[Saved entries]
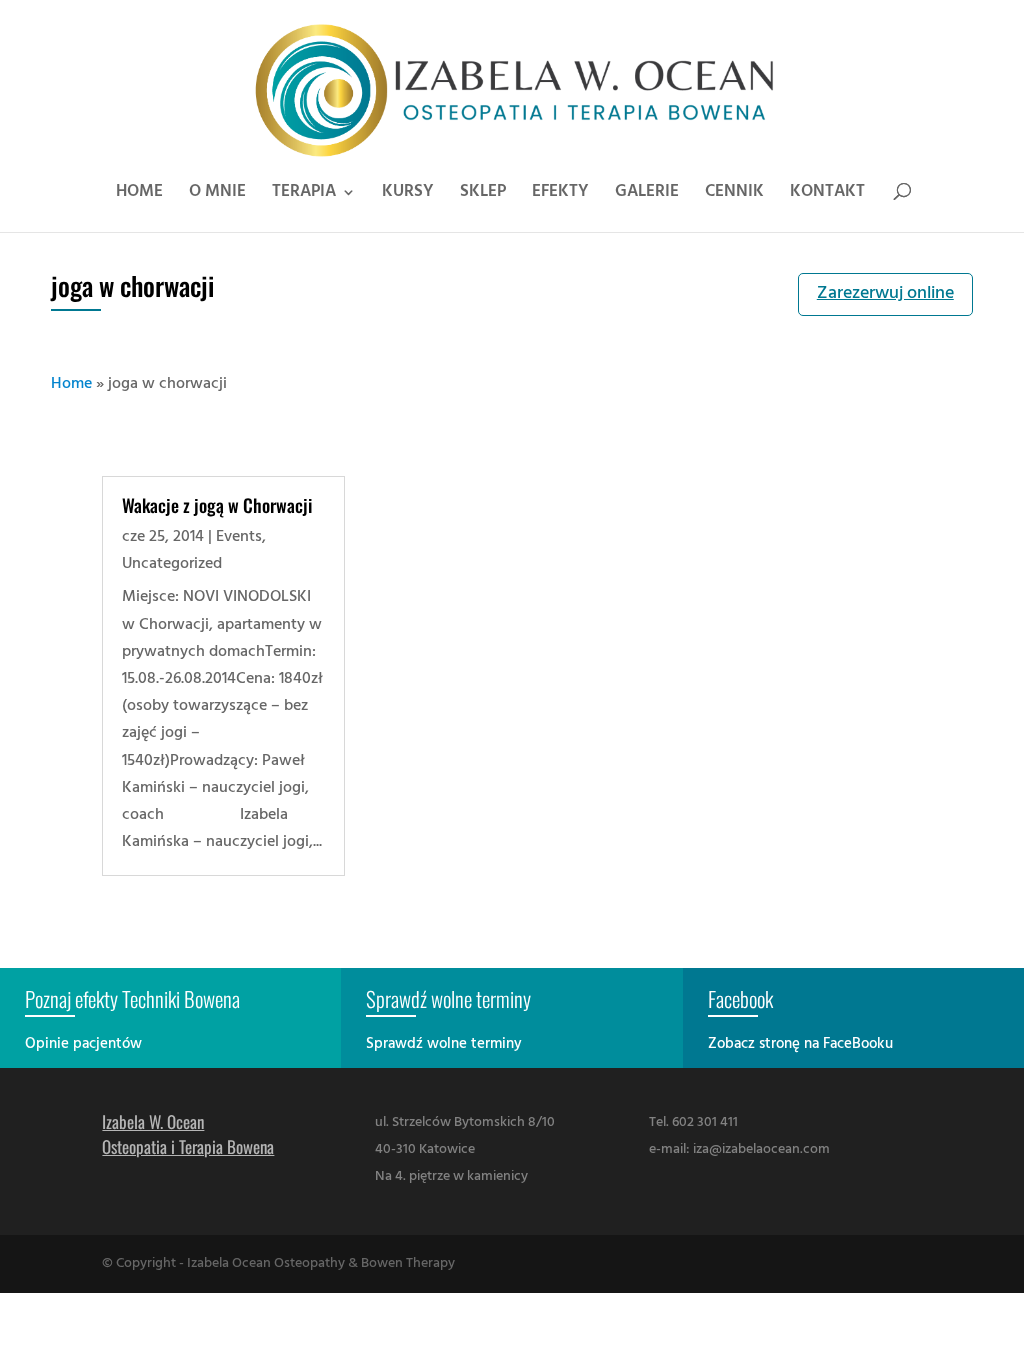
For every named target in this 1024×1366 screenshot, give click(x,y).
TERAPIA (304, 195)
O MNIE (217, 195)
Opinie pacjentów (83, 1044)
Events (239, 537)
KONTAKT (827, 195)
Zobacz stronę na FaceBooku (800, 1044)
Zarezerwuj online (885, 293)
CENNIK (734, 195)
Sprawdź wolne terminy (444, 1044)
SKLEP (483, 195)
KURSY (408, 195)
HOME (139, 195)
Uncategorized (172, 564)
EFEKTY (560, 195)
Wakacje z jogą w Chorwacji (217, 505)
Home (71, 384)
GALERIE (647, 195)
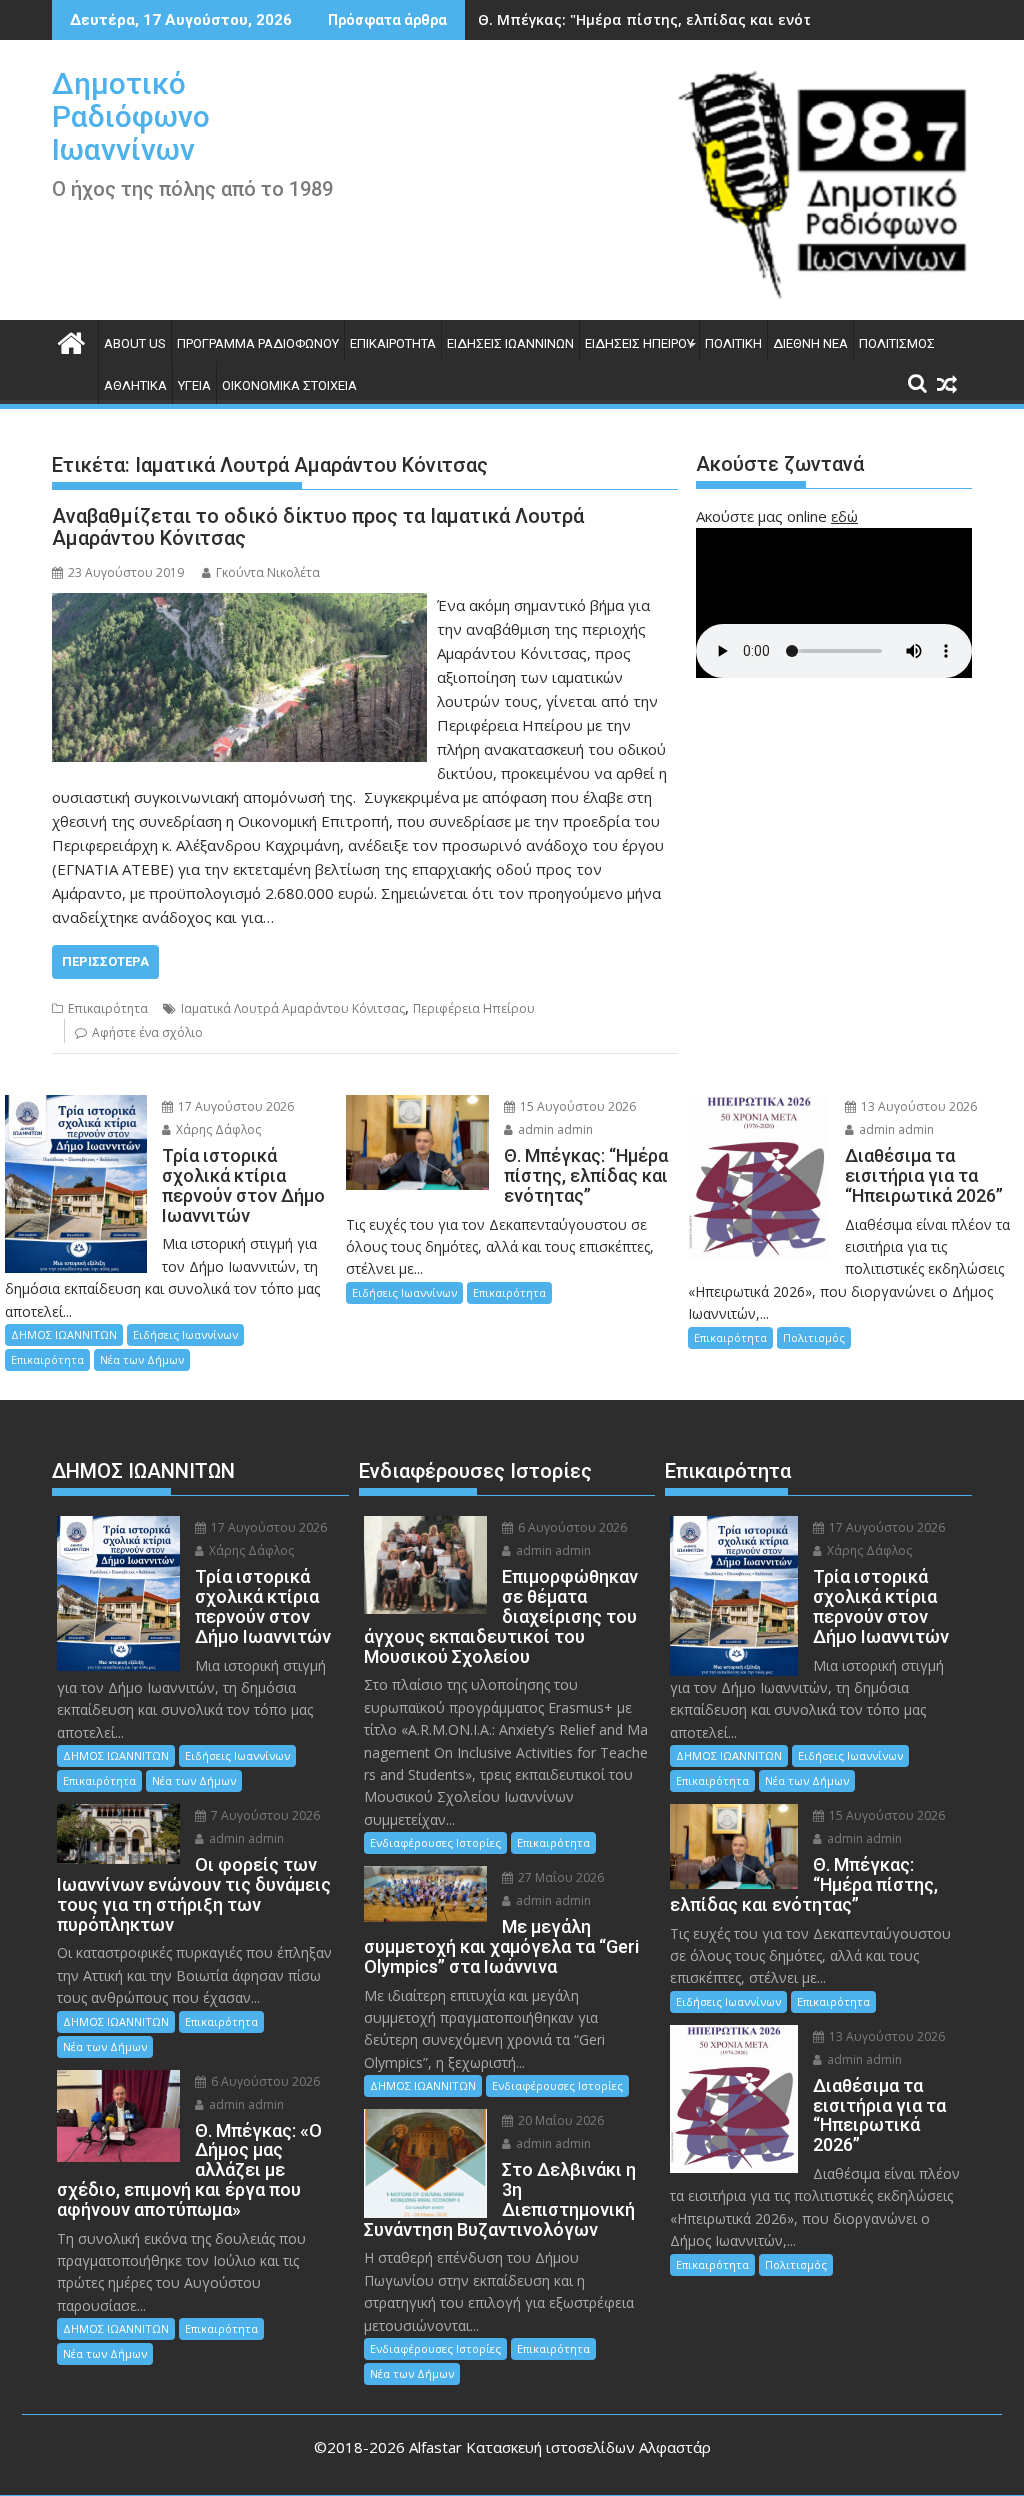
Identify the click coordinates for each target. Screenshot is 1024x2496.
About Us (135, 343)
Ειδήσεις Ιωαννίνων (510, 343)
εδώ (844, 516)
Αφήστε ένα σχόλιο (147, 1032)
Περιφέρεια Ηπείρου (474, 1008)
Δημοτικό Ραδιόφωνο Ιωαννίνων (131, 116)
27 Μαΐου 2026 (559, 1877)
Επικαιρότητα (393, 343)
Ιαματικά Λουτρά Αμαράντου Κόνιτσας (293, 1008)
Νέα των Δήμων (142, 1359)
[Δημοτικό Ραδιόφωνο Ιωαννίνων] (71, 340)
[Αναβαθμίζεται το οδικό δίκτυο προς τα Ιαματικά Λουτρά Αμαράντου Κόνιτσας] (239, 605)
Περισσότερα (105, 961)
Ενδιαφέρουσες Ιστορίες (435, 1842)
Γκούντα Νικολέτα (268, 572)
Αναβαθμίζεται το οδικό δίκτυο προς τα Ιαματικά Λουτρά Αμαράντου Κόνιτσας (318, 527)
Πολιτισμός (897, 343)
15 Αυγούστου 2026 (576, 1106)
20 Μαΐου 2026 (559, 2120)
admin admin (554, 1129)
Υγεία (194, 385)
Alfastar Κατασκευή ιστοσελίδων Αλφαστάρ (560, 2447)
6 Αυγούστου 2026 (264, 2081)
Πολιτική (733, 343)
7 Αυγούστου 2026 (264, 1815)
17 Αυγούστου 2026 (234, 1106)
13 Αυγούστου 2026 (917, 1106)
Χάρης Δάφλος (217, 1129)
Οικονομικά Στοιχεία (289, 385)
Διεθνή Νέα (810, 343)
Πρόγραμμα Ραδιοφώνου (258, 343)
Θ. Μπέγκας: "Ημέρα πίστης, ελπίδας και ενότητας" (665, 19)
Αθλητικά (135, 385)
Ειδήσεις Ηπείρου (639, 343)
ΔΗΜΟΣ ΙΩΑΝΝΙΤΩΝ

What you have to do >>
Set down every line of the entries above again, exactly as written, but not the pictures.

Solution >>
For every named target in this 1024×1366 screenshot, give click(x,y).
TERAPIA (304, 195)
O MNIE (217, 195)
Opinie pacjentów (83, 1044)
Events (239, 537)
KONTAKT (827, 195)
Zobacz stronę na FaceBooku (800, 1044)
Zarezerwuj online (885, 293)
CENNIK (734, 195)
Sprawdź wolne terminy (444, 1044)
SKLEP (483, 195)
KURSY (408, 195)
HOME (139, 195)
Uncategorized (172, 564)
EFEKTY (560, 195)
Wakacje z jogą w Chorwacji (217, 505)
Home (71, 384)
GALERIE (647, 195)
Identify the click coordinates for each target. Screenshot is 1024x2496.
About Us (135, 343)
Ειδήσεις Ιωαννίνων (510, 343)
εδώ (844, 516)
Αφήστε ένα σχόλιο (147, 1032)
Περιφέρεια Ηπείρου (474, 1008)
Δημοτικό Ραδιόφωνο Ιωαννίνων (131, 116)
27 Μαΐου 2026 (559, 1877)
Επικαιρότητα (393, 343)
Ιαματικά Λουτρά Αμαράντου Κόνιτσας (293, 1008)
Νέα των Δήμων (142, 1359)
[Δημοτικό Ραδιόφωνο Ιωαννίνων] (71, 340)
[Αναβαθμίζεται το οδικό δίκτυο προς τα Ιαματικά Λουτρά Αμαράντου Κόνιτσας] (239, 605)
Περισσότερα (105, 961)
Ενδιαφέρουσες Ιστορίες (435, 1842)
Γκούντα Νικολέτα (268, 572)
Αναβαθμίζεται το οδικό δίκτυο προς τα Ιαματικά Λουτρά Αμαράντου Κόνιτσας (318, 527)
Πολιτισμός (897, 343)
15 Αυγούστου 2026 (576, 1106)
20 Μαΐου 2026 (559, 2120)
admin admin (554, 1129)
Υγεία (194, 385)
Alfastar Κατασκευή ιστοσελίδων Αλφαστάρ (560, 2447)
6 Αυγούστου 2026 (264, 2081)
Πολιτική (733, 343)
7 Αυγούστου 2026 (264, 1815)
17 Αυγούστου 2026 (234, 1106)
13 Αυγούστου 2026 (917, 1106)
Χάρης Δάφλος (217, 1129)
Οικονομικά Στοιχεία (289, 385)
Διεθνή Νέα (810, 343)
Πρόγραμμα Ραδιοφώνου (258, 343)
Θ. Μπέγκας: "Ημέρα πίστης, ελπίδας και ενότητας" (665, 19)
Αθλητικά (135, 385)
Ειδήσεις Ηπείρου (639, 343)
ΔΗΜΟΣ ΙΩΑΝΝΙΤΩΝ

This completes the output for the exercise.